Молниеносным движением я вонзила клинок в яремную вену, в воздух брызнула кровь. В ту же секунду моей шеи сзади коснулось что-то шелковистое. Голова закружилась, сознание затуманилось, мучительная пустота снедала грудь, как раковая опухоль. Я заморгала и уставилась на мужчину, его губы беззвучно шевелились. Тело сковала усталость. Мне нужно прилечь…
Я опустилась на пол, зеркальце выскользнуло из пальцев, пустота грызла ребра. Зубчатая пустота. Почему мы мирились со всей этой болью в жизни? Почему матери не сворачивали шеи младенцам сразу после рождения? Это лучше, чем позволять им жить в аду…
Краем глаза я заметила какое-то движение и, повернув голову, увидела старуху. Теперь она ползла на восьми тонких ногах, четыре из которых заканчивались ладонями с длинными пальцами.
– Ну и что тут у нас? – Она суетилась вокруг меня, из ее рта сыпались белые нити. Старуха ловко подхватывала их и обматывала мои руки, прижимая к телу, потом занялась ногами. Меня охватило сильнейшее отчаяние, ощущение, что я разлагаюсь изнутри – гнию в полном одиночестве.
Старуха присела на корточки, глядя на меня молочно-белыми глазами. Когда она открыла рот, я заметила внутри мандибулы [26].
– Сама Повелительница Ужаса, – прошептала старуха, и по моей коже словно поползли тысячи муравьев. – Король хочет видеть тебя живой или мертвой… Интересно, что он предпочтет? Мертвой? Или живой?
– Я чую твое отчаяние, пикси.
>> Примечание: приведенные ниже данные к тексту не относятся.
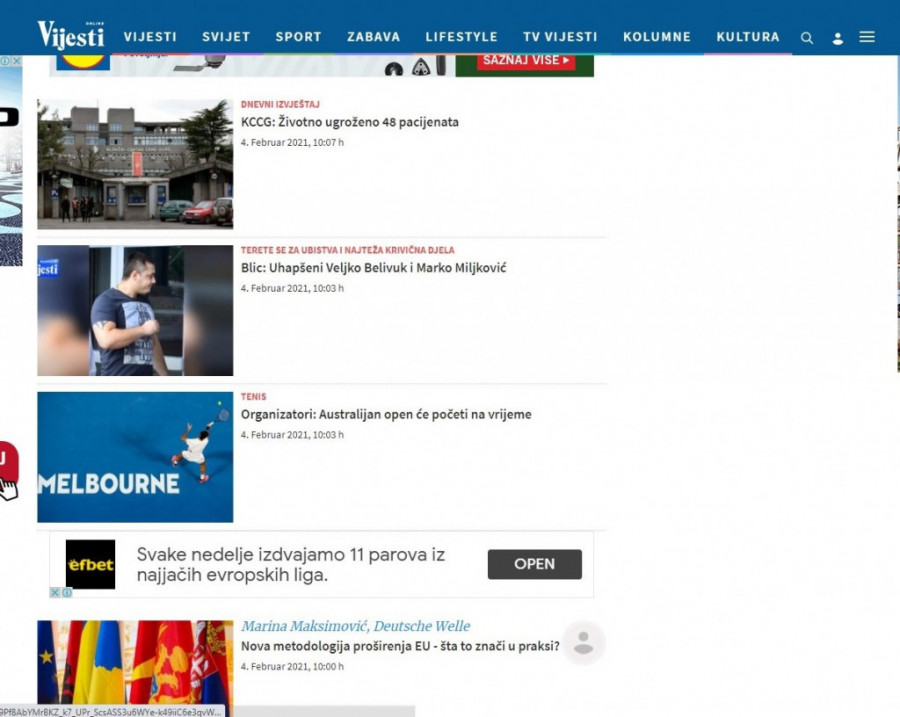Viewport: 900px width, 717px height.
Task: Open the hamburger menu icon
Action: [867, 37]
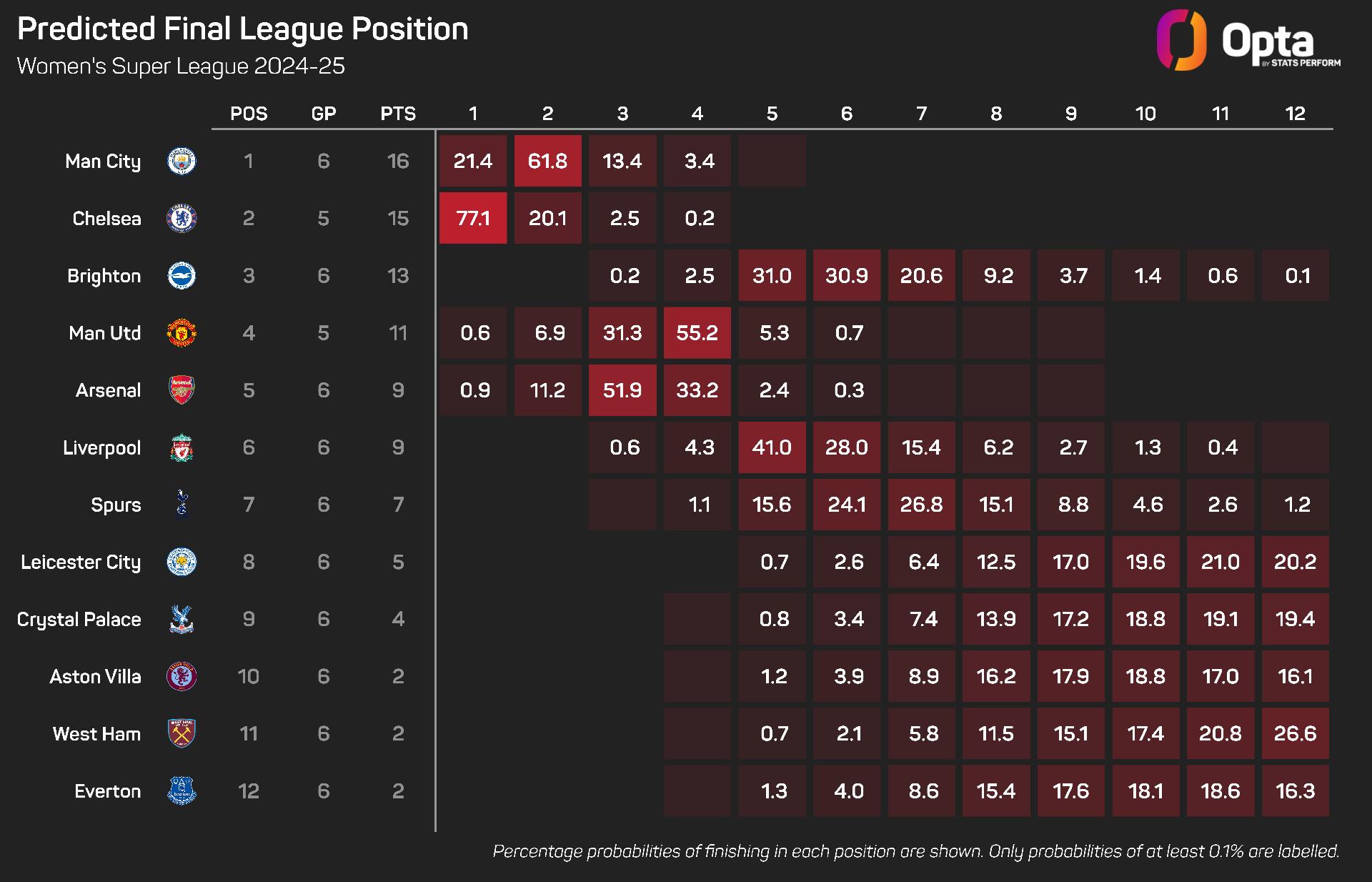
Task: Select the Spurs cockerel badge
Action: coord(182,505)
И это славный пир.
Слеза скатилась по моей щеке, мне отчаянно захотелось добраться до кинжала. Я могла бы покончить с собой, окажись чуть проворнее.
– Но другие недооценивали тебя раньше, не так ли, малютка пикси? Я не Рикс. Я гораздо старше и мудрее. Когда я вижу угрозу, то устраняю ее.
Краем глаза я заметила какое-то движение. Уродливый извилистый хвост с большим жалом на конце изогнулся и внезапно ударил меня в горло. Я задохнулась от боли.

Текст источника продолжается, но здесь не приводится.